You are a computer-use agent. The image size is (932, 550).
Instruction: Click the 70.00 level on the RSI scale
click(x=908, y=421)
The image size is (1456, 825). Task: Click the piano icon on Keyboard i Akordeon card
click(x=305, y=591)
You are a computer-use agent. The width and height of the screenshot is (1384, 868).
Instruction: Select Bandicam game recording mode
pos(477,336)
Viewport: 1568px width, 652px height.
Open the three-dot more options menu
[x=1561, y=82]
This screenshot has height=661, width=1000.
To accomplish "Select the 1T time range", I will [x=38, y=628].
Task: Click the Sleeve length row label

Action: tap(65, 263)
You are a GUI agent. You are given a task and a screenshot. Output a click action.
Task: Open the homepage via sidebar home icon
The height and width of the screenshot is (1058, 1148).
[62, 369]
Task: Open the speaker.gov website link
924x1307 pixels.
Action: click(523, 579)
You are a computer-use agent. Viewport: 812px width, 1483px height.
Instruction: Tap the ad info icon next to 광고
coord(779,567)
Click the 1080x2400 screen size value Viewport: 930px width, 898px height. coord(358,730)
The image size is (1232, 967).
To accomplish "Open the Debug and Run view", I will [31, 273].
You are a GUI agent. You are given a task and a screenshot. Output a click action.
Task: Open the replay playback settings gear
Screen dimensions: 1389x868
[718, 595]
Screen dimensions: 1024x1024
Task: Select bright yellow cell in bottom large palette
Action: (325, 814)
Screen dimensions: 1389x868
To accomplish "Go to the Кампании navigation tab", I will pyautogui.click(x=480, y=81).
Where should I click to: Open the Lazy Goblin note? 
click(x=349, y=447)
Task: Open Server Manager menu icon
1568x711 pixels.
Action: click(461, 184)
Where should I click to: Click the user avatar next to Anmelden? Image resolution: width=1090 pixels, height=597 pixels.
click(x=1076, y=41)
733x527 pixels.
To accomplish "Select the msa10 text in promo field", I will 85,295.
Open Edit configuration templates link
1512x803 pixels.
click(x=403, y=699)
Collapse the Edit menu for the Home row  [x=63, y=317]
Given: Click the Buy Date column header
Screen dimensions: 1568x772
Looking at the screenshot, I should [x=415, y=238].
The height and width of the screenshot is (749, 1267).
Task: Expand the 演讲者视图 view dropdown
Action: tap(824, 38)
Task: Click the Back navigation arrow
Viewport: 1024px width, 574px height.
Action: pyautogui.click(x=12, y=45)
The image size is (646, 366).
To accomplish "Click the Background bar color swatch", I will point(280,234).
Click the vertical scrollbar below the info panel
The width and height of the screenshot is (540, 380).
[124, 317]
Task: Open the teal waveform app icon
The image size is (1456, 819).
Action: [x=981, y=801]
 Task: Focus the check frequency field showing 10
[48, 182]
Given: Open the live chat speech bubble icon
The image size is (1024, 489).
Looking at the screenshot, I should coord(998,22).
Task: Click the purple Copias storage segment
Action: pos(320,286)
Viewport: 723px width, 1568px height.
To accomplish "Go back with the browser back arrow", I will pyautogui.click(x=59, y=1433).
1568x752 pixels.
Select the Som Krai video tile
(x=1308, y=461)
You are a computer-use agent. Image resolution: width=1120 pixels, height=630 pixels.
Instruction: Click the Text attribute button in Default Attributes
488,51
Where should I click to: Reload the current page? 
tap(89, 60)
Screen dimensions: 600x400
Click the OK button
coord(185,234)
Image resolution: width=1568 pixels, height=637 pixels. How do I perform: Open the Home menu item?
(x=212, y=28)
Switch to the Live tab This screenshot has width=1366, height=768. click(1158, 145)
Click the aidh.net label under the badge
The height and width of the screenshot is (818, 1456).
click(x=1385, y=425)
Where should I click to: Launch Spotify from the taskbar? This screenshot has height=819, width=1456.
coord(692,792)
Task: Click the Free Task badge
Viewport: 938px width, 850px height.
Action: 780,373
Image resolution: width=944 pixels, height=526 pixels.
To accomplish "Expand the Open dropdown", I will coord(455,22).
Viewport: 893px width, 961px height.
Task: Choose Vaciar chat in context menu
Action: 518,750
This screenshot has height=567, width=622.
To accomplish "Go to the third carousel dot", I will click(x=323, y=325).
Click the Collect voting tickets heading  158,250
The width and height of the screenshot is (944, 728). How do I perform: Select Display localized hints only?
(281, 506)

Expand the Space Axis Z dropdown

Written exercise: Can you reproduce the records between the line containing "This screenshot has height=567, width=622." and the end of the records, inclusive, raising every coordinate in the answers by 114?

Solution below:
This screenshot has height=567, width=622.
To accomplish "Go to the third carousel dot", I will click(x=437, y=439).
Click the Collect voting tickets heading  272,364
The width and height of the screenshot is (944, 728). How do I perform: Select Display localized hints only?
(395, 620)

Expand the Space Axis Z dropdown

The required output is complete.